Goal: Update the disk drive passage by writing out everything from "[0012] To achieve" down to "the prescribed direction.", with each "top case" replaced by "upper cover".

Passage provided:
SUMMARY OF THE INVENTION
[0011] An object of the present invention is to provide a disk
drive unit, which is capable of restraining deformation and
vibrations of a disk medium without enlarging size and increasing
weight.
[0012] To achieve the object, the present invention has following
structures.
[0013] Namely, the disk drive unit of the present invention, which
rotates a disk medium so as to read data from and/or write data in
the disk medium, comprises:
[0014] a pick-up for reading data from and/or write data in the
disk medium, the pick-up moving in a prescribed direction; and
[0015] a top case for covering over an upper face of the disk
medium, the top case having an inner face, from which a projection
is projected toward the disk medium in the direction perpendicular
to the prescribed direction.
[0016] With this structure, the projection divides an inner space
into to two parts: a front part, which includes a disk insertion
port of a front panel; and a rear part, which includes an inner end
of a moving track of the pick-up. Therefore, the projection blocks
an air flow between the two parts, so that a circular air flow,
which flows in the circumferential direction, is not generated. By
preventing the circular air flow, no snaking air flow is generated
in the disk drive unit, so that deformation and vibrations of the
disk medium can be prevented.

Page and screen pointing records

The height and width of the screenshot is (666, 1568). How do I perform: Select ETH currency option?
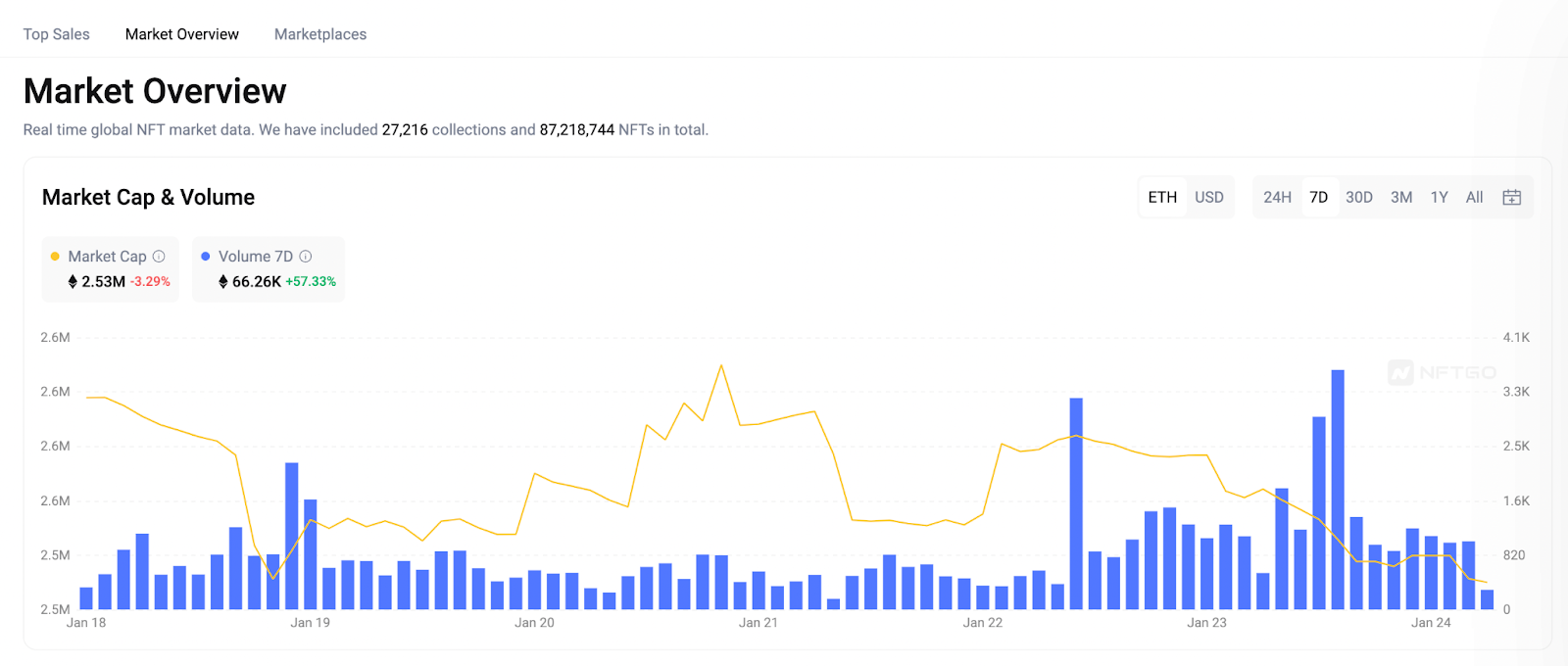1162,197
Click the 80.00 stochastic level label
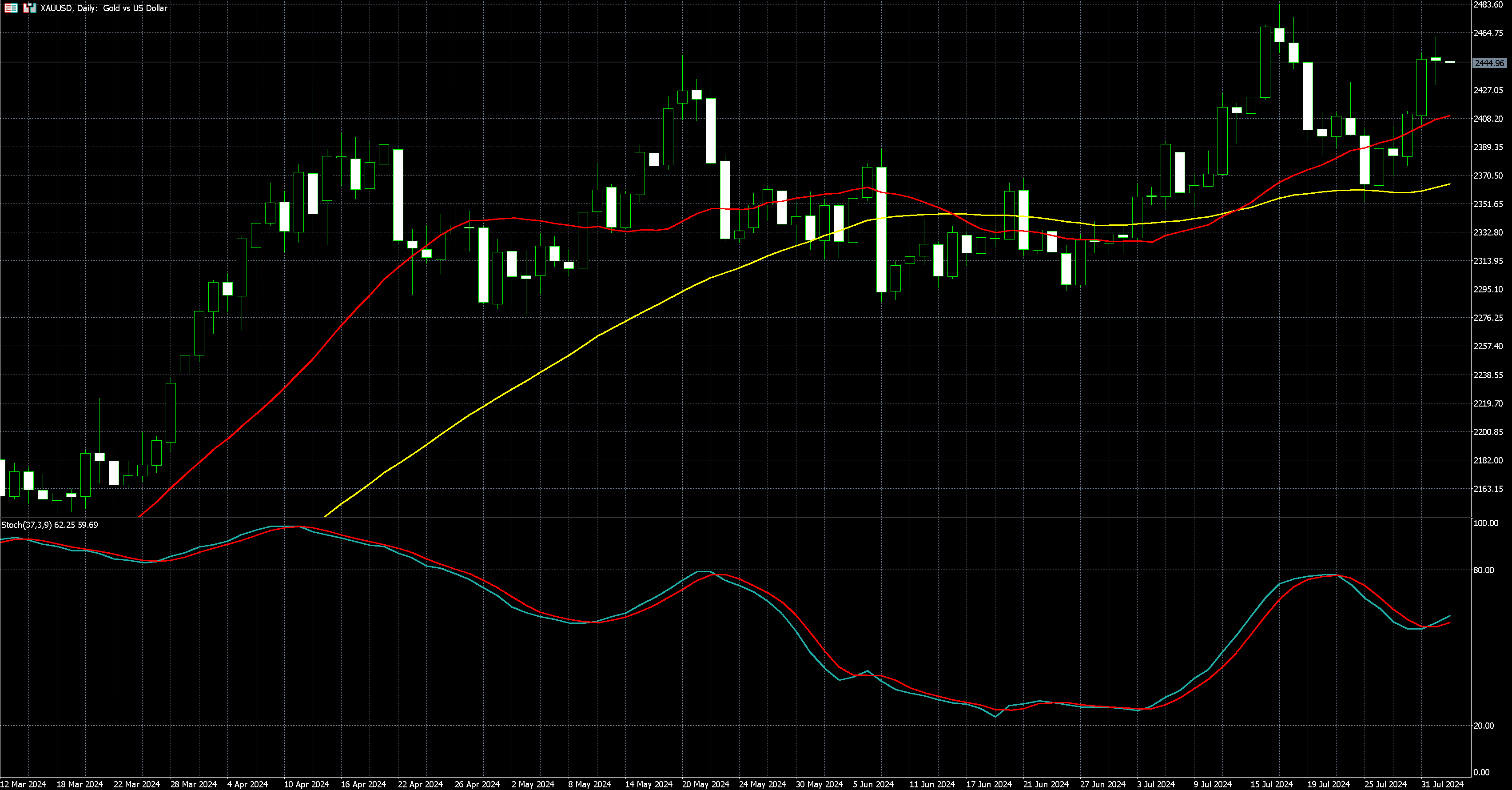1512x790 pixels. pos(1483,571)
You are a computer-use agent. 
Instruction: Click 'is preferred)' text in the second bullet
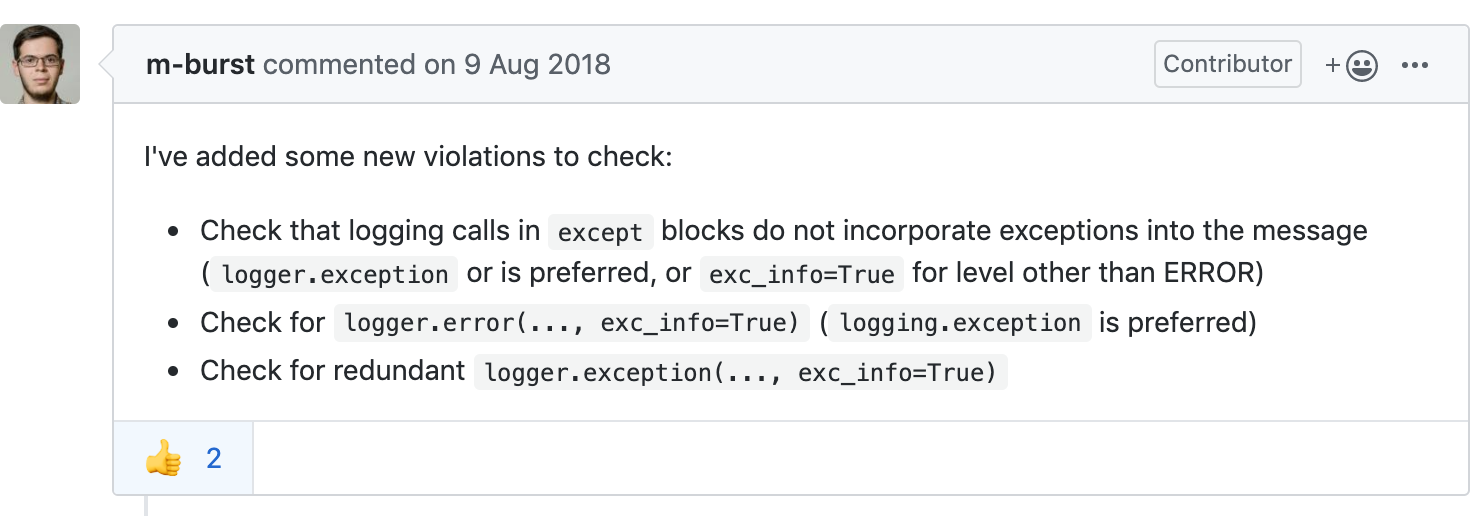[1178, 322]
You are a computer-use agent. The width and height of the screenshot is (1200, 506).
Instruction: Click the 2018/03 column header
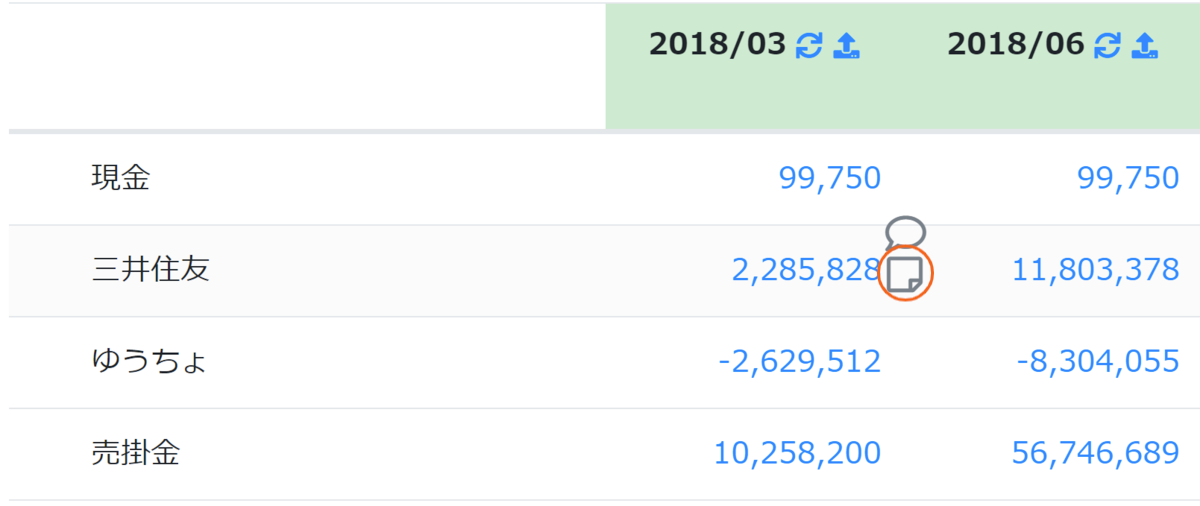717,45
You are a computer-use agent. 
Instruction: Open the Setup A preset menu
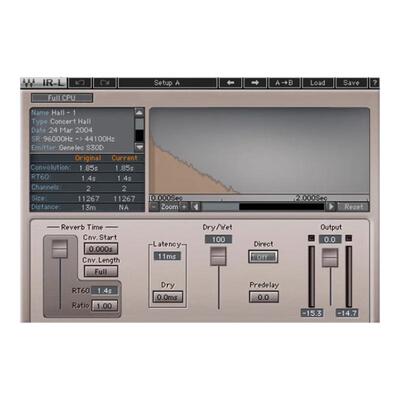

Task output:
[0012] To achieve the object, the present invention has following
structures.
[0013] Namely, the disk drive unit of the present invention, which
rotates a disk medium so as to read data from and/or write data in
the disk medium, comprises:
[0014] a pick-up for reading data from and/or write data in the
disk medium, the pick-up moving in a prescribed direction; and
[0015] a upper cover for covering over an upper face of the disk
medium, the upper cover having an inner face, from which a projection
is projected toward the disk medium in the direction perpendicular
to the prescribed direction.